• [Source data]:
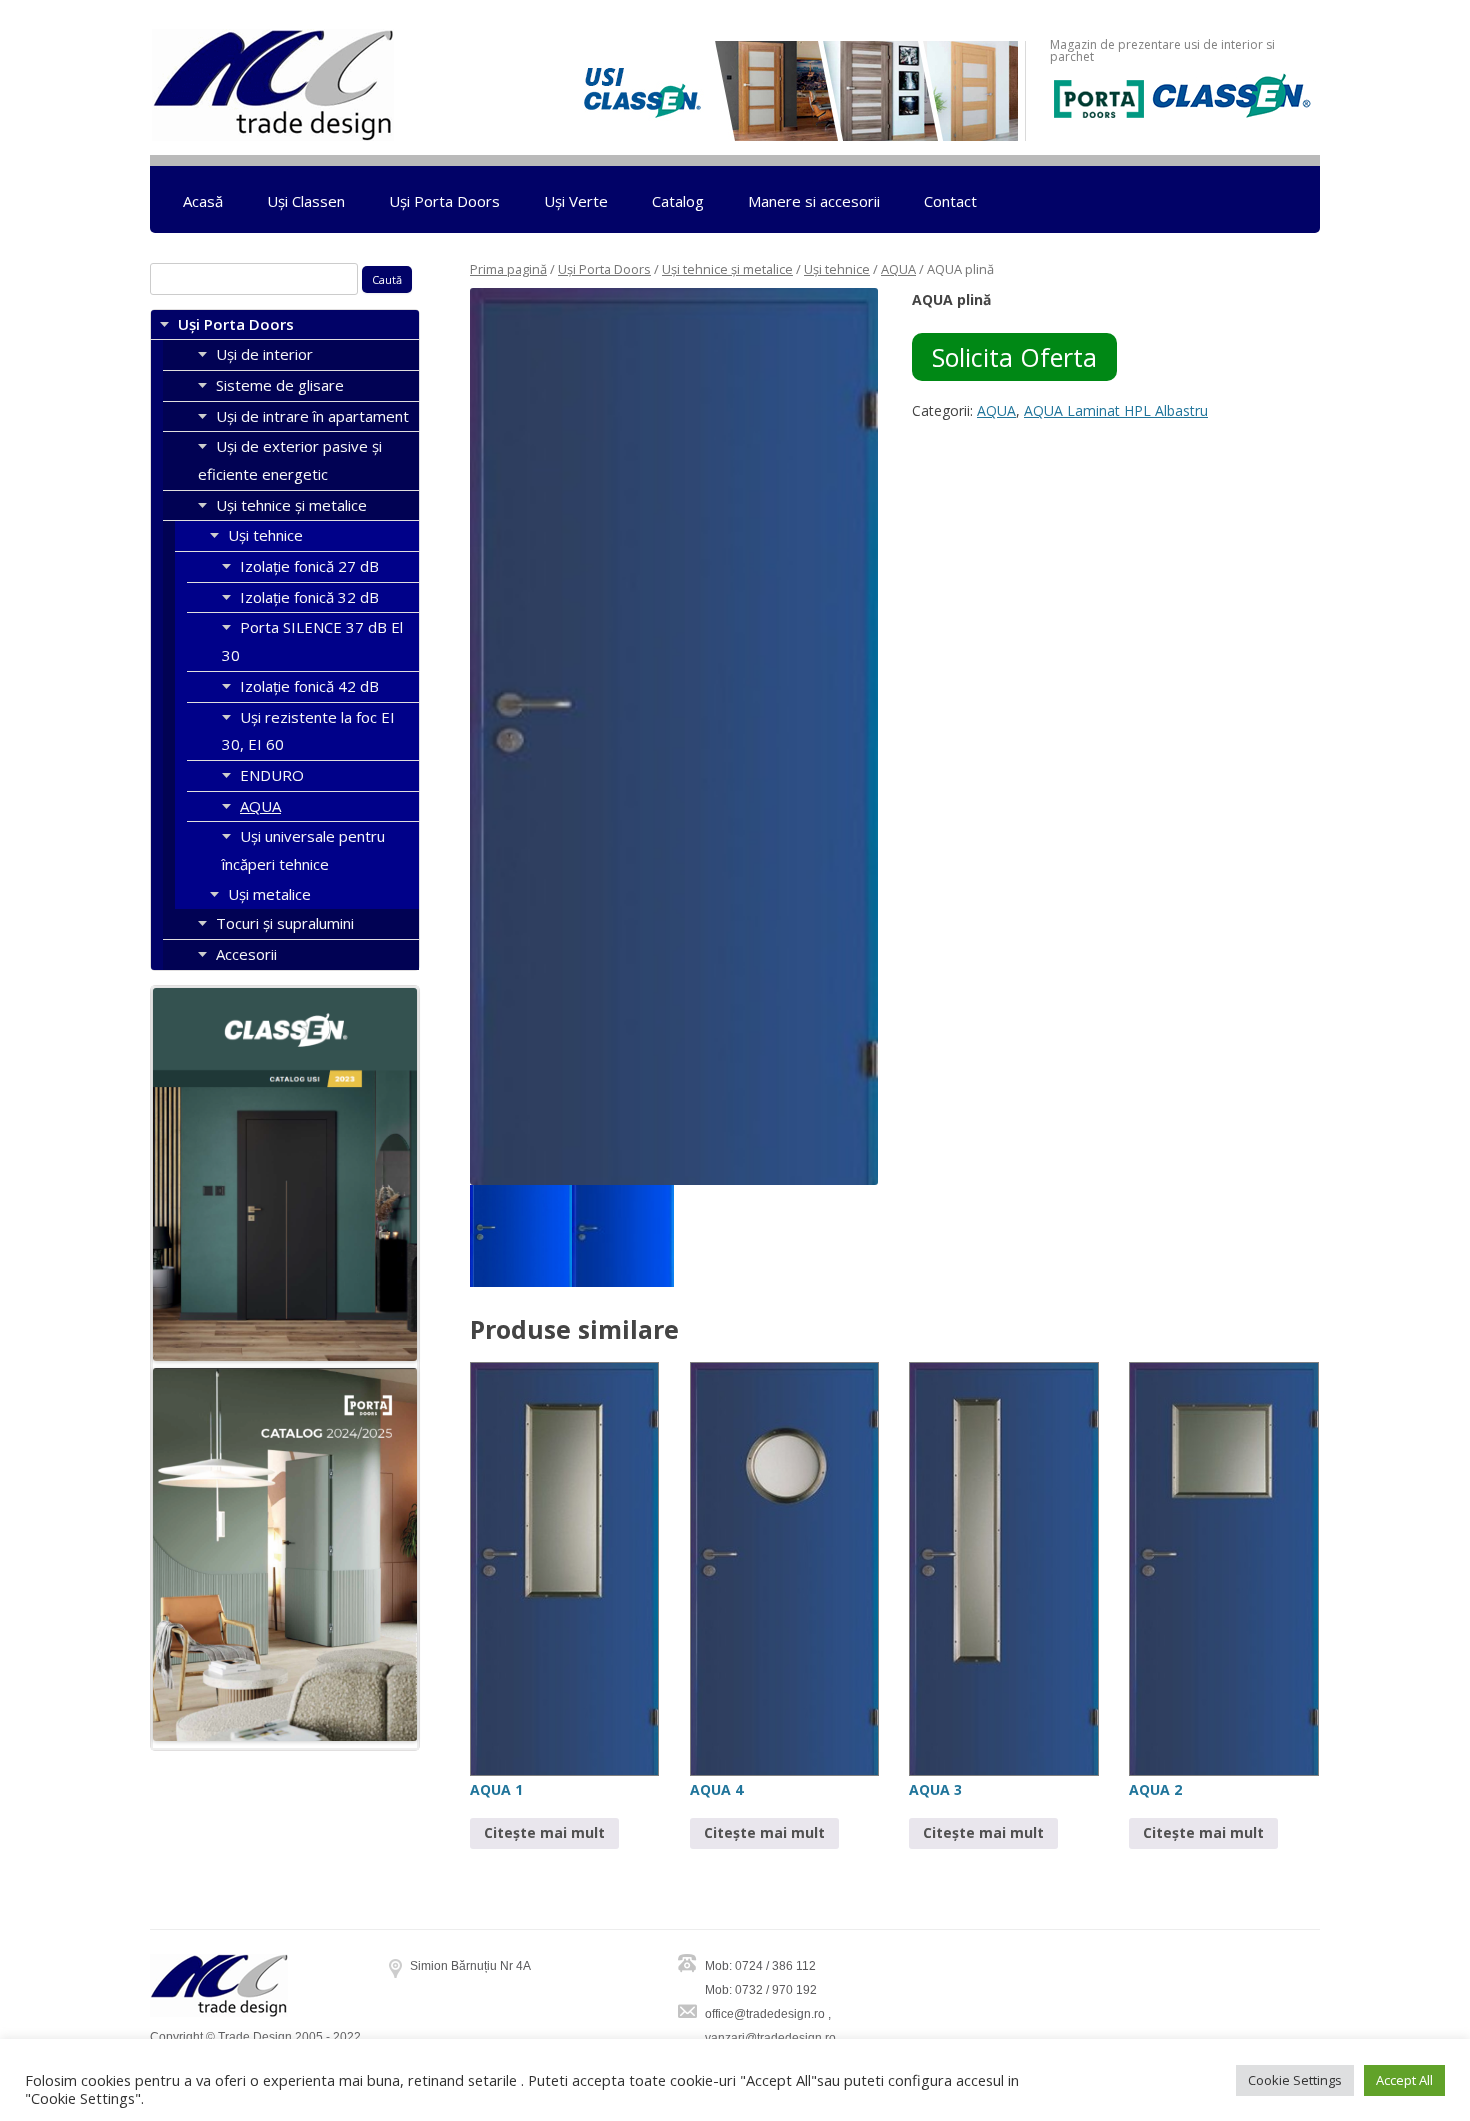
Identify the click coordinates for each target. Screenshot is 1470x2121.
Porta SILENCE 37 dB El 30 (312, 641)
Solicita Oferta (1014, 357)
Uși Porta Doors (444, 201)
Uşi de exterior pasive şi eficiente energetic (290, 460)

• [Exercise objective]: Give back exactly the lines from the one that contains "Porta SILENCE 37 dB El 30 (312, 641)" to the end of the material, both ends kept, and no other line.

• [Result of this exercise]:
Porta SILENCE 37 dB El 30 (312, 641)
Solicita Oferta (1014, 357)
Uși Porta Doors (444, 201)
Uşi de exterior pasive şi eficiente energetic (290, 460)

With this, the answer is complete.